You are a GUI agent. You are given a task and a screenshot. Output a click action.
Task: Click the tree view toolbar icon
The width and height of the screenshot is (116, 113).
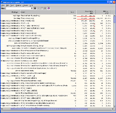tap(42, 8)
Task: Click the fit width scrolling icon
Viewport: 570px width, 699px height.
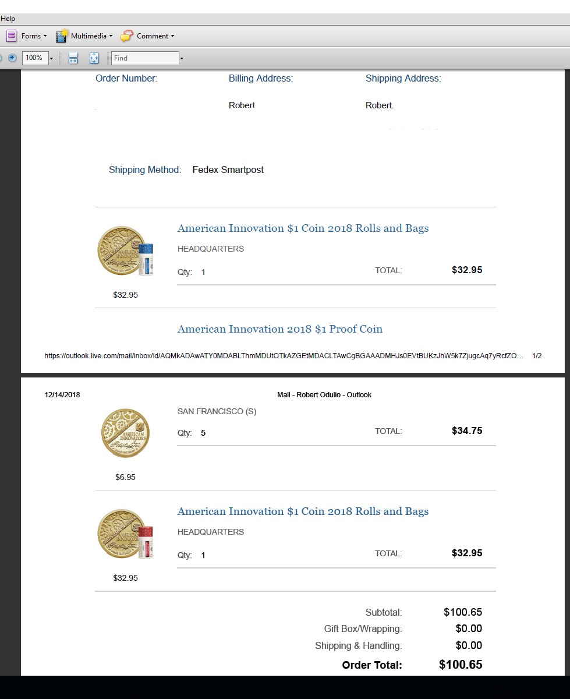Action: point(73,58)
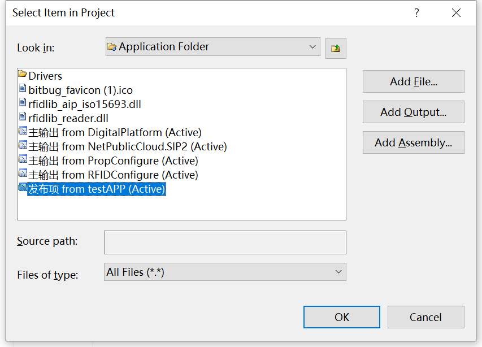Expand the Files of type dropdown
This screenshot has height=347, width=482.
click(x=338, y=272)
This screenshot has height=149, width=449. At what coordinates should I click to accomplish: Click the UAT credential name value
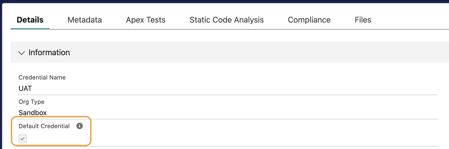(25, 88)
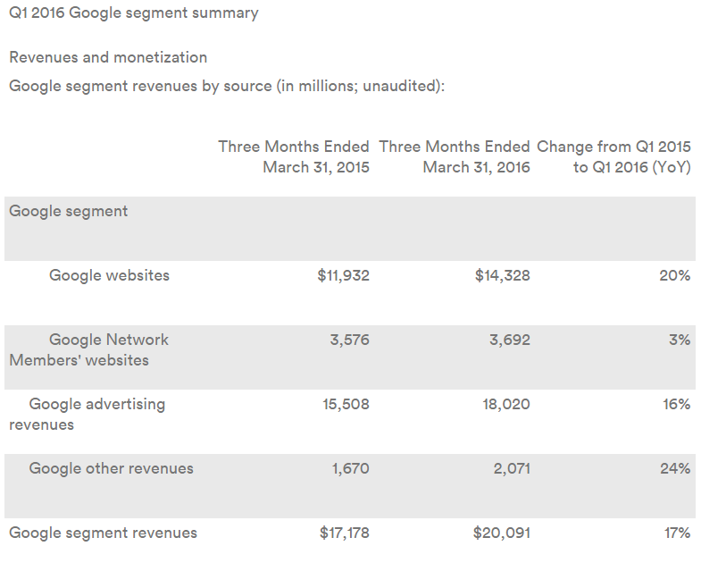Select the $14,328 revenue value

[502, 275]
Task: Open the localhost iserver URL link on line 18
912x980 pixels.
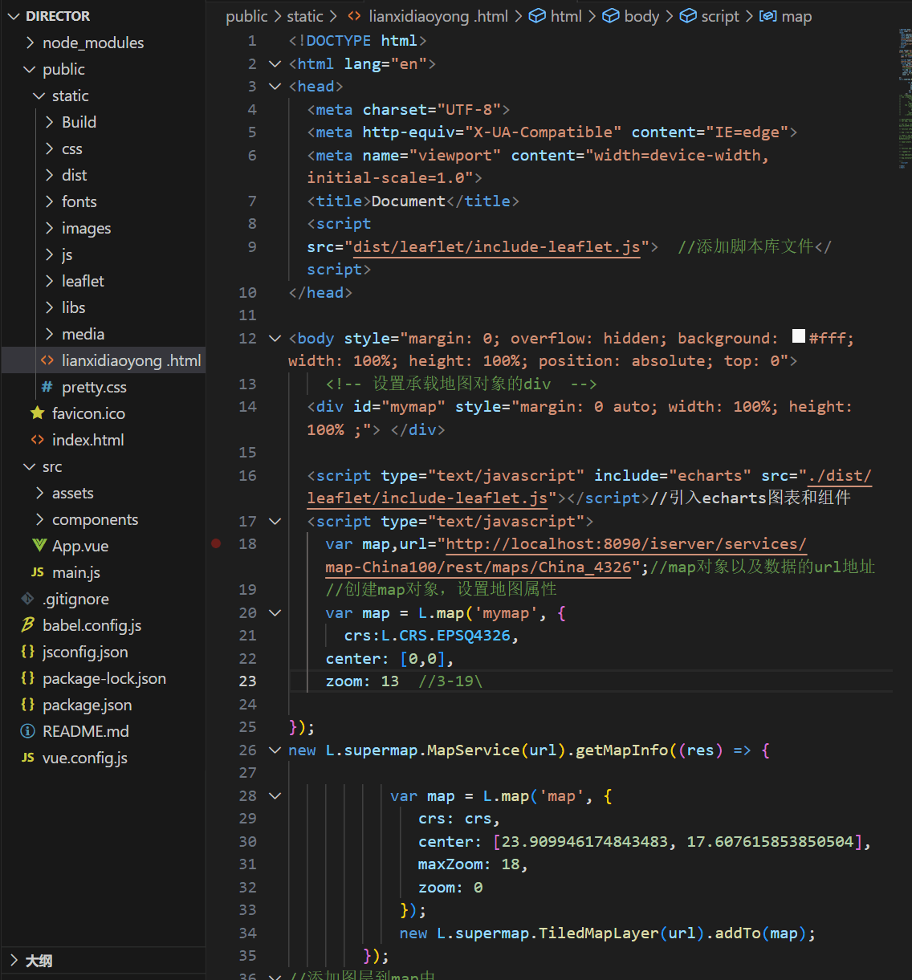Action: coord(625,544)
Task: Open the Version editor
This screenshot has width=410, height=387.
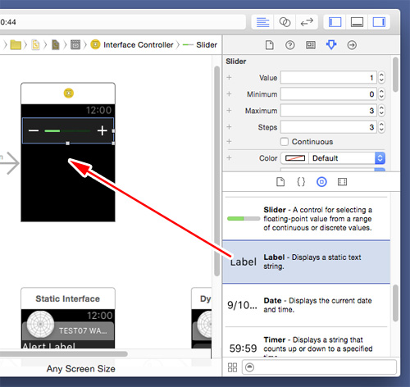Action: (307, 22)
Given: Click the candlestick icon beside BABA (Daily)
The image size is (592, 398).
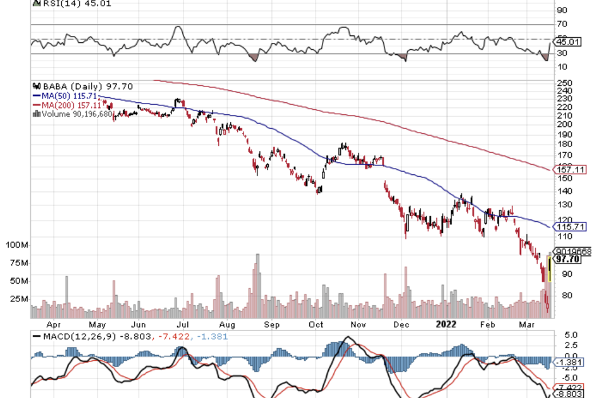Looking at the screenshot, I should [35, 86].
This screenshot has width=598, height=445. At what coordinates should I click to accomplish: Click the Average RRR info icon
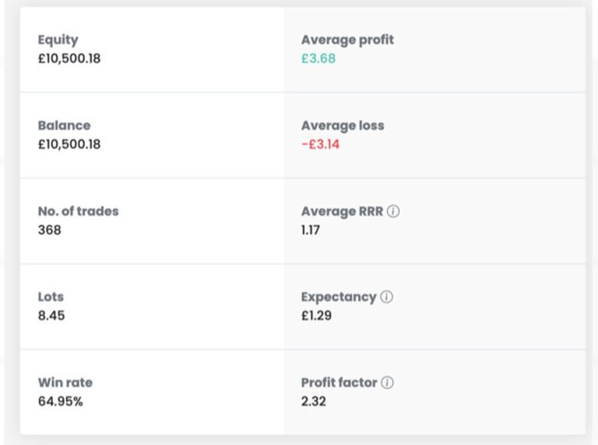[x=393, y=212]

·····

- **What to produce**
Precisely those lines above that run from the line with "The width and" up to and including the line with "Task: Open the localhost" are to be set down, with the pictures omitted.

- **Exercise response**
The width and height of the screenshot is (116, 113).
tap(42, 8)
Task: Click the fit width scrolling icon
Viewport: 570px width, 699px height.
Action: point(73,58)
Expand the Files of type dropdown
This screenshot has height=347, width=482.
click(x=338, y=272)
This screenshot has height=149, width=449. At what coordinates should I click to accomplish: Click the UAT credential name value
(25, 88)
Select the $14,328 revenue value

[502, 275]
Task: Open the localhost iserver URL link on line 18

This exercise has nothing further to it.